* [HOW TO COMPLETE THIS TASK] The lines below are to be quoted exactly, from the first through the one that contains "Oblíbené (915, 176)".

* [AVAILABLE DATA]
■ ■ ■ ■

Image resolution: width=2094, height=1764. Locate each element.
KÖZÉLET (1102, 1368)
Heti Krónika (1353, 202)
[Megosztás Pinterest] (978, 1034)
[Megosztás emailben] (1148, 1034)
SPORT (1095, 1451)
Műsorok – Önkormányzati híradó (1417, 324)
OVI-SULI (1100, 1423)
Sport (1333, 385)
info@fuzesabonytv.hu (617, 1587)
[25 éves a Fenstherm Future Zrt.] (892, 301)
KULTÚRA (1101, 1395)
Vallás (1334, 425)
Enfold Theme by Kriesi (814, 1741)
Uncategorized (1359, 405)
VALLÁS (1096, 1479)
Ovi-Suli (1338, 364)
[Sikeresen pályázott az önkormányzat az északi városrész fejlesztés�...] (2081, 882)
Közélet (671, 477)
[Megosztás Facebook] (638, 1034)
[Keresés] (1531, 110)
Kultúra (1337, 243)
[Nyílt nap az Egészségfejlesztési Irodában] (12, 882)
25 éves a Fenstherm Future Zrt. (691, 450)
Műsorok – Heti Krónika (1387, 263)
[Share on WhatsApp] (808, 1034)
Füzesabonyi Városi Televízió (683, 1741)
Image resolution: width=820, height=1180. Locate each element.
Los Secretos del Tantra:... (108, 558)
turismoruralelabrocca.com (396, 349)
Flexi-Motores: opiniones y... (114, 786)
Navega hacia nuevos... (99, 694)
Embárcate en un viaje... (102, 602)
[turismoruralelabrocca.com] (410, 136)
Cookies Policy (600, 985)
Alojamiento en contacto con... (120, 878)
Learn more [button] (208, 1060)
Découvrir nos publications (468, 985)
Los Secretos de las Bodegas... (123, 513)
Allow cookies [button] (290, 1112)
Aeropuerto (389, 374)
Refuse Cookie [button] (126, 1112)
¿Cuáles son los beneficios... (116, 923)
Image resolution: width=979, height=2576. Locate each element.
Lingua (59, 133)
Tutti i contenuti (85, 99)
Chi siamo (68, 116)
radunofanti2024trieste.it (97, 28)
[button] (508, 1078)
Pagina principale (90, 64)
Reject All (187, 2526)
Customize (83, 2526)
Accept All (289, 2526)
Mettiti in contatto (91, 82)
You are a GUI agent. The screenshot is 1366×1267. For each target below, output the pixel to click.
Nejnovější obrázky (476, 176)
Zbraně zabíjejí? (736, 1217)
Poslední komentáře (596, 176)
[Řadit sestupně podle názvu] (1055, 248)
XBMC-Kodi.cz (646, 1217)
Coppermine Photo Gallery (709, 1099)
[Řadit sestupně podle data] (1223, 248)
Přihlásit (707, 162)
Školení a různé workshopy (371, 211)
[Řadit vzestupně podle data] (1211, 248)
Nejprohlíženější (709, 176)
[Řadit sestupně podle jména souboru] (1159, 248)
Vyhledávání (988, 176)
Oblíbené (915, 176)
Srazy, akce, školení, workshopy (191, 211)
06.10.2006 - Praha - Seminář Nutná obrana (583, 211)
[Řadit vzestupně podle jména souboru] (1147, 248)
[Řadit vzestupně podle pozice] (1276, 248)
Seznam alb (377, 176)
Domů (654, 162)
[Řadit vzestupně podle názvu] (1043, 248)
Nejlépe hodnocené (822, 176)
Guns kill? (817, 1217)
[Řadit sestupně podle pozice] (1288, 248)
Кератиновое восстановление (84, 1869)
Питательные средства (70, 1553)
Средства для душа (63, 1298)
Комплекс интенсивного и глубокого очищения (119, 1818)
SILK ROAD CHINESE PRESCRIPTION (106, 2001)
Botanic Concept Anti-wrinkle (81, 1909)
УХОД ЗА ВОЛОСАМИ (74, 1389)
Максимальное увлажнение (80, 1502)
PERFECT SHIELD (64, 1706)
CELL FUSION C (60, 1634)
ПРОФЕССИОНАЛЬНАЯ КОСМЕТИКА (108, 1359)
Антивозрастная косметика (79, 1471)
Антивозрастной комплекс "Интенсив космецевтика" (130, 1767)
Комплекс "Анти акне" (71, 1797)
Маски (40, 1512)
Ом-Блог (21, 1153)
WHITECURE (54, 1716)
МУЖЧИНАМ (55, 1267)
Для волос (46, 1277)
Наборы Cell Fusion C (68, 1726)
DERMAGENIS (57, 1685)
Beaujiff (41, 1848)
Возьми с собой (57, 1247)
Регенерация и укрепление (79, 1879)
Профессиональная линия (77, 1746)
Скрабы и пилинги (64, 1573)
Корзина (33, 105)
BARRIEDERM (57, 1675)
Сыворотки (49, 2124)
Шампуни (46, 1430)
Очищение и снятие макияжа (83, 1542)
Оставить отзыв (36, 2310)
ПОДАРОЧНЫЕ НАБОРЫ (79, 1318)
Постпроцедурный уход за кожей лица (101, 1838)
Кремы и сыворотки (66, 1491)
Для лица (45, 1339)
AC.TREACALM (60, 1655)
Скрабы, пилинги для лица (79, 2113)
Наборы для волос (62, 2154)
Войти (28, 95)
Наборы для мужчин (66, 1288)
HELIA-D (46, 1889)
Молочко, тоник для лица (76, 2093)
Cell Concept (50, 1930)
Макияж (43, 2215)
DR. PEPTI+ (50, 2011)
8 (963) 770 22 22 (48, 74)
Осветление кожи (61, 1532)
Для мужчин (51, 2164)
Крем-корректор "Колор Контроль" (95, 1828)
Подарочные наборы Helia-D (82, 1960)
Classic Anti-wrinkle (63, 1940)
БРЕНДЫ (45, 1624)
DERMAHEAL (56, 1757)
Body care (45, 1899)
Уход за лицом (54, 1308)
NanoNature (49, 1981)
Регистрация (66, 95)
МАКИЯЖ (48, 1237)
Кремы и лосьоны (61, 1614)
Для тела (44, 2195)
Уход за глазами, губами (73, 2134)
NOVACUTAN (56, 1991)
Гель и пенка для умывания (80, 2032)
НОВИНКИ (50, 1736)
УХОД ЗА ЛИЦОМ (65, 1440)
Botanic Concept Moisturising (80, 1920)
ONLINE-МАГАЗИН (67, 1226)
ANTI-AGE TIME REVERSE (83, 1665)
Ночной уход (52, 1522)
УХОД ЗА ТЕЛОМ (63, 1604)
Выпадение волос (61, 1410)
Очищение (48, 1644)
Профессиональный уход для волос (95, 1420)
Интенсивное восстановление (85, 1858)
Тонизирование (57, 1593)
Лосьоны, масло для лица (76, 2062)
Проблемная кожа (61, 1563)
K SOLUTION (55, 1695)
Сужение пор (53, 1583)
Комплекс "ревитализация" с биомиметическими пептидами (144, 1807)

■ ■ ■ ■

* [EXERCISE RESULT]
Image resolution: width=2094, height=1764. Locate each element.
KÖZÉLET (1102, 1368)
Heti Krónika (1353, 202)
[Megosztás Pinterest] (978, 1034)
[Megosztás emailben] (1148, 1034)
SPORT (1095, 1451)
Műsorok – Önkormányzati híradó (1417, 324)
OVI-SULI (1100, 1423)
Sport (1333, 385)
info@fuzesabonytv.hu (617, 1587)
[25 éves a Fenstherm Future Zrt.] (892, 301)
KULTÚRA (1101, 1395)
Vallás (1334, 425)
Enfold Theme by Kriesi (814, 1741)
Uncategorized (1359, 405)
VALLÁS (1096, 1479)
Ovi-Suli (1338, 364)
[Sikeresen pályázott az önkormányzat az északi városrész fejlesztés�...] (2081, 882)
Közélet (671, 477)
[Megosztás Facebook] (638, 1034)
[Keresés] (1531, 110)
Kultúra (1337, 243)
[Nyílt nap az Egészségfejlesztési Irodában] (12, 882)
25 éves a Fenstherm Future Zrt. (691, 450)
Műsorok – Heti Krónika (1387, 263)
[Share on WhatsApp] (808, 1034)
Füzesabonyi Városi Televízió (683, 1741)
Image resolution: width=820, height=1180. Locate each element.
Los Secretos del Tantra:... (108, 558)
turismoruralelabrocca.com (396, 349)
Flexi-Motores: opiniones y... (114, 786)
Navega hacia nuevos... (99, 694)
Embárcate en un viaje... (102, 602)
[turismoruralelabrocca.com] (410, 136)
Cookies Policy (600, 985)
Alojamiento en contacto con... (120, 878)
Learn more [button] (208, 1060)
Découvrir nos publications (468, 985)
Los Secretos de las Bodegas... (123, 513)
Allow cookies [button] (290, 1112)
Aeropuerto (389, 374)
Refuse Cookie [button] (126, 1112)
¿Cuáles son los beneficios... (116, 923)
Image resolution: width=979, height=2576. Locate each element.
Lingua (59, 133)
Tutti i contenuti (85, 99)
Chi siamo (68, 116)
radunofanti2024trieste.it (97, 28)
[button] (508, 1078)
Pagina principale (90, 64)
Reject All (187, 2526)
Customize (83, 2526)
Accept All (289, 2526)
Mettiti in contatto (91, 82)
You are a GUI agent. The screenshot is 1366×1267. For each target below, output the pixel to click.
Nejnovější obrázky (476, 176)
Zbraně zabíjejí? (736, 1217)
Poslední komentáře (596, 176)
[Řadit sestupně podle názvu] (1055, 248)
XBMC-Kodi.cz (646, 1217)
Coppermine Photo Gallery (709, 1099)
[Řadit sestupně podle data] (1223, 248)
Přihlásit (707, 162)
Školení a různé workshopy (371, 211)
[Řadit vzestupně podle data] (1211, 248)
Nejprohlíženější (709, 176)
[Řadit sestupně podle jména souboru] (1159, 248)
Vyhledávání (988, 176)
Oblíbené (915, 176)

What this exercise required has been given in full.